Matthew Algie's beans espress a creamy double shot, perfect pitch black. And I try a Feel Good Bakery sandwich for the first time. Masses of flavour, the roasted veg are superlative, zinging and a good texture bedded in smooth rich humous. The packaging has a handmade, handwritten charm, perhaps a heavier belt with letterpressed/diecut logo might raise it above its present sandwich-undergarment feel of unboxed cheeseburger wrapping. This is cosmetic, my chief critique would be the bread, which is underwhelming: it is a very pleasingly soft wholemeal but limply fails to hold the whole. Shop-bought sandwiches go awry on many levels, but they mostly appreciate the importance of the edge, the sculptural cut where the plastic window gives a crisp sectional view of the sandwich's anatomy. Plastic windows we don't need, but this eater wants for a more muscular bread to shoulder the load and contain its valuable cargo in the way mild sourdough might. And at £3.55, it would like to be artisan bread - even conscious that the price is carrying a matching meal within that price for their one-for-one scheme.

@The_Hive_Cafe
@thehivecafe
growhampton.com/hive-cafe

Café: Host


Come as you are, bring yourself, bring your own lunch.

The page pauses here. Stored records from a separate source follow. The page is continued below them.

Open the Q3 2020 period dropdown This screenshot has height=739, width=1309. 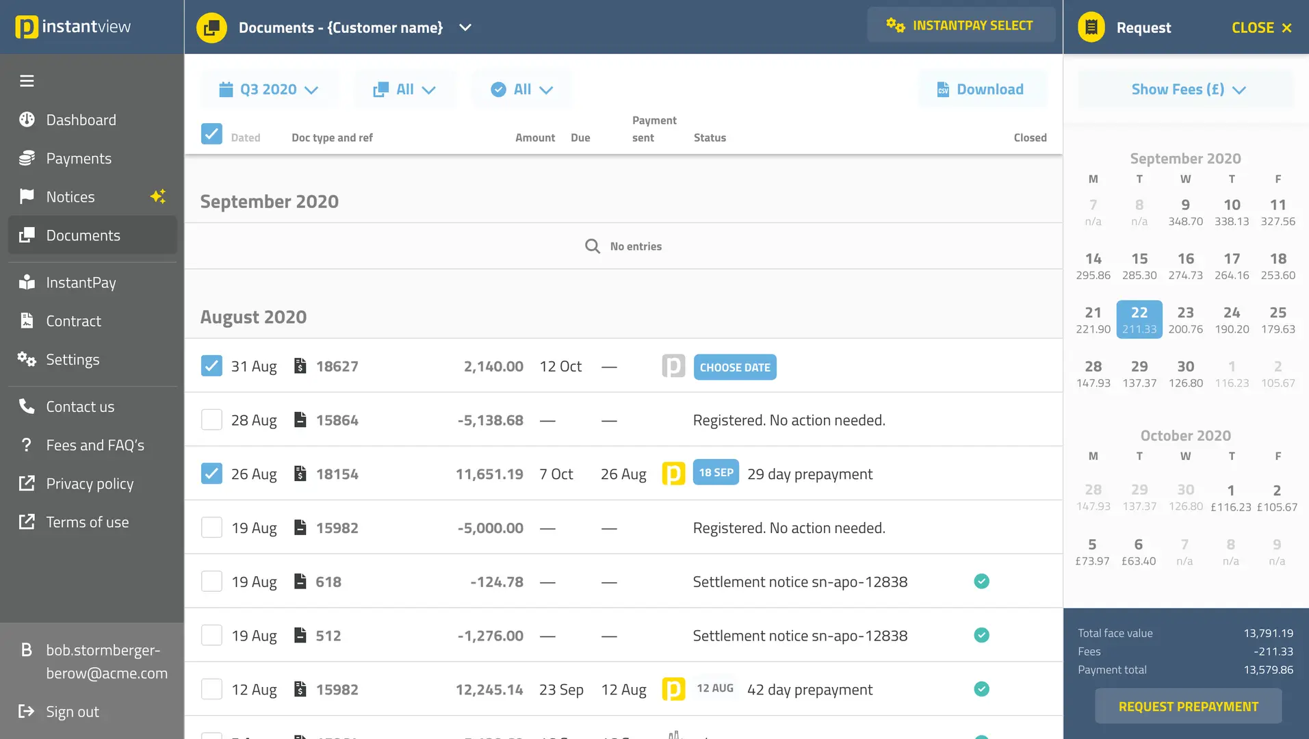pyautogui.click(x=269, y=90)
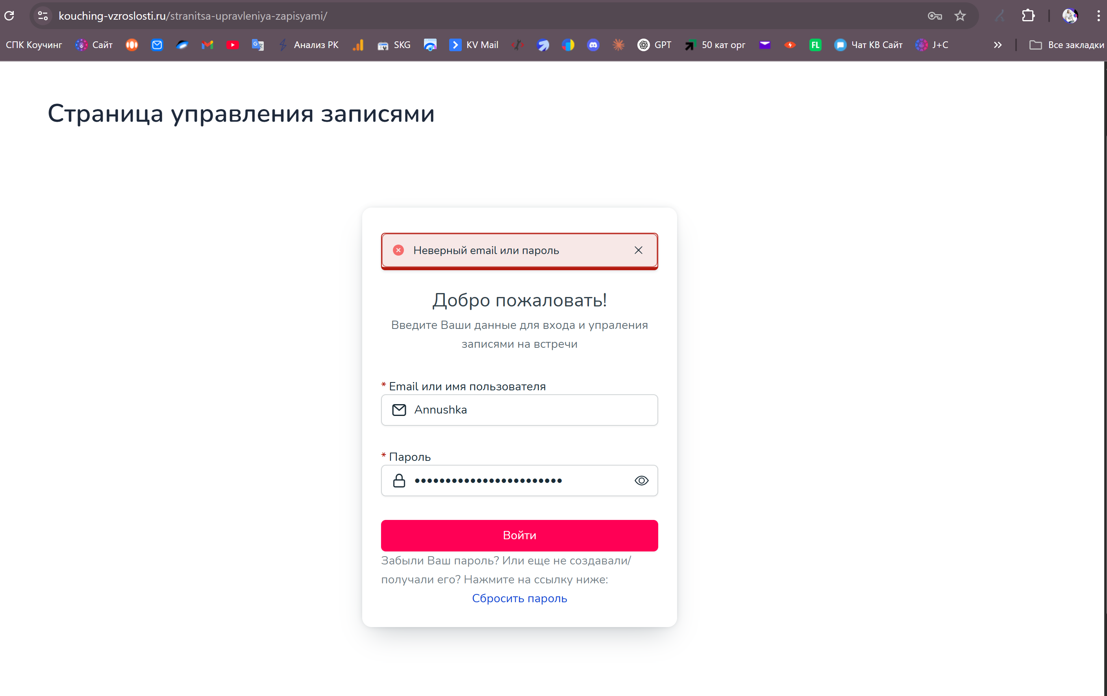Open the Extensions puzzle icon
The height and width of the screenshot is (696, 1107).
[x=1028, y=16]
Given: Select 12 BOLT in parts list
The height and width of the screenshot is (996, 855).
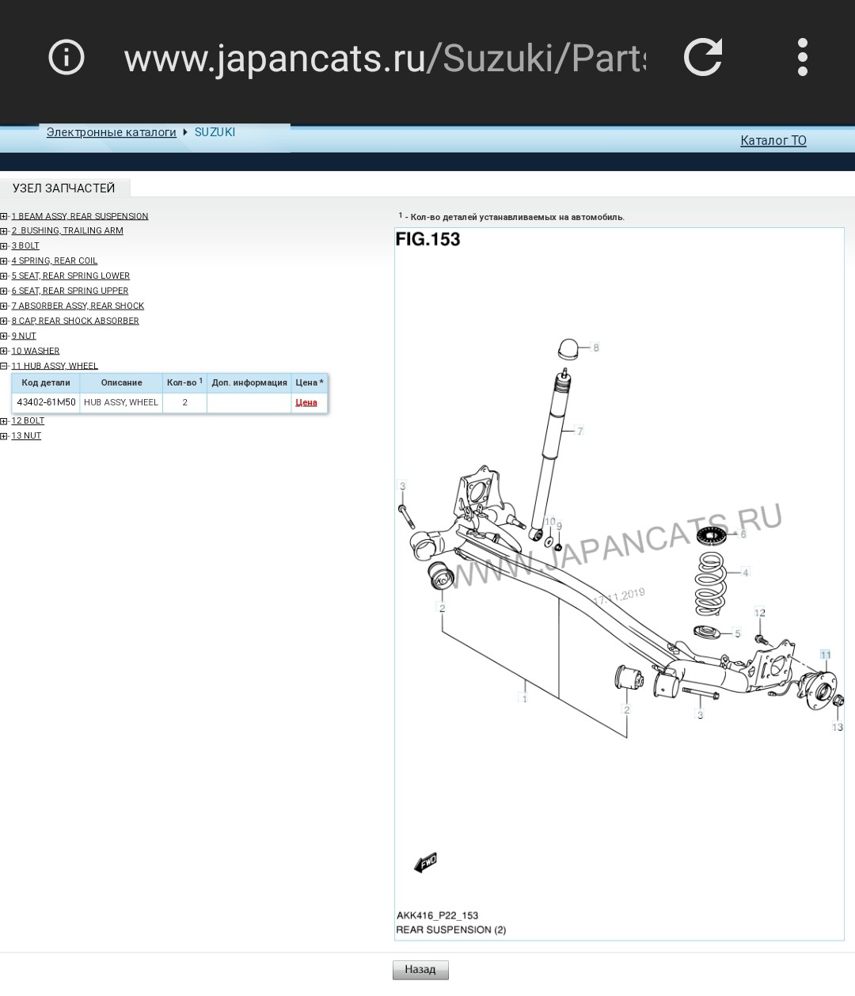Looking at the screenshot, I should [28, 420].
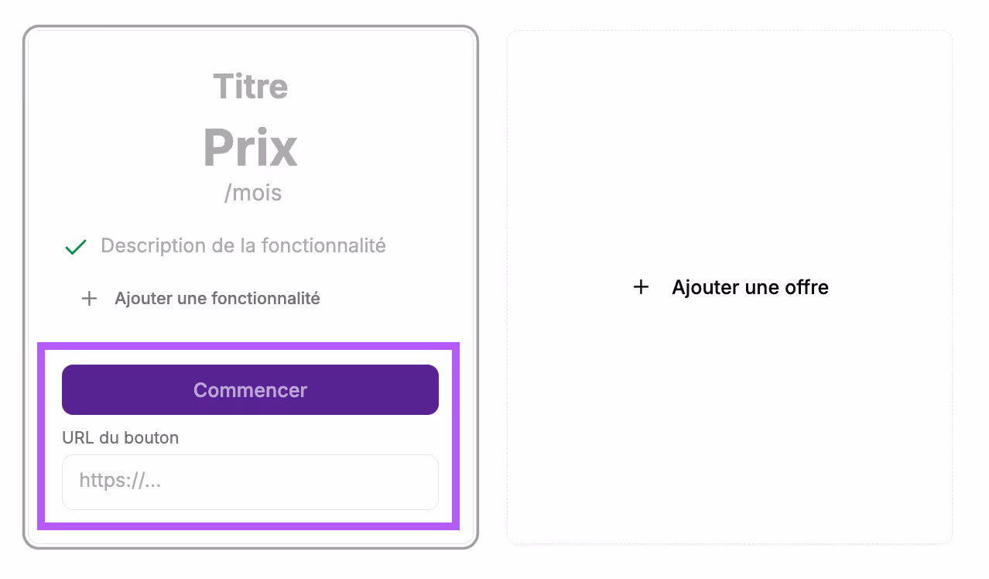The width and height of the screenshot is (989, 579).
Task: Click the plus icon beside 'Ajouter une fonctionnalité'
Action: coord(89,298)
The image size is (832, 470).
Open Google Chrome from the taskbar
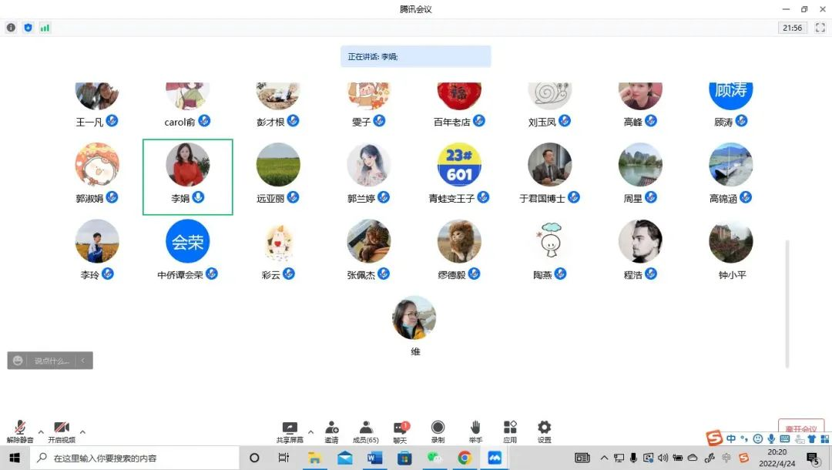[x=465, y=458]
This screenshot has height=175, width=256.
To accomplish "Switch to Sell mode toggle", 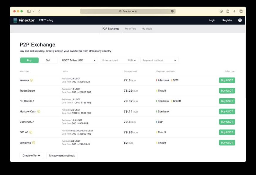I will tap(48, 60).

Crisp, still, winter light falls on Victorian tiles: noumenal, yet nonchalant, eternal, yet everyday, the air has a meditative quality, dwelling on the gift of entirely ordinary pleasures. An easy rich flat white, with a free, needlessly excellent, chocolate chip cookie ~ just because it's Monday! Moot illustrate that this is the most obvious thing to do with sacred space: give it away, give it away. In this way the life of it is vitalised. The thoughtfully lightweight scattering of chairs is a lesson in loose-fit architecture ~ humble and intuitive.
@hostcafebarista
moot.uk.net/host

Monday, 19 January 2015

Natural History Museum


Waterhouse's Hintze Hall is heavy with joy, playful pleasure runs up every column. I cannot go to the Natural History Museum without absorbing some measure of the child-like delight taken by the terracotta designers in layering creatures on textures on geometries. In imitation of a vital ecosystem, thronging and humming, this Victorian cathedral rings with a chorus of harmonic variety. To my taste the balance between structural adventure and ornamental loading is found exactly, the figurative work is never ponderous, the effect of terracotta cladding never an excuse for fakery. The light filled canopy of steel rafters is an array of nimble fronds, while equally the launch of stairs feels contemporary in its acrobatics. Building like this begins with wonder, I pray I never lose it.

nhm.ac.uk

The Rolling Bridge


Heatherwick is the mad professor of contemporary British steam punk, and the rolling bridge is a little essay in piston powered urbanism, a manifesto in the potential to mechanise and make-magic the otherwise pedestrian experience of all cities everywhere. Health and safety has taught us to relegate our more eccentric dreams to virtual realities where no one can get hurt. Here (yellow jackets in attendance mind) a spring loaded imagination is let loose, like a venus fly trap animating what ought to be static,  Aladdin's carpets floats an inch off the cobbles and the bridge yawns into life, quivering a gang plank of mischief, into a scorpion's tail, and finally the clam closes a clenched fist around a motorcycle's circus cage. And then all again in reverse, slow as a prayer that we might see such graces abound on every street corner. Tragically, it is a bridge over water untroubled by any maritime activity, festering in Paddington's backwater of over-developed cynicism and aluminium cladding, the bridge is cruelly gratuitous and safely out-of-sight, a folly dormant all other hours but 12pm on a Friday.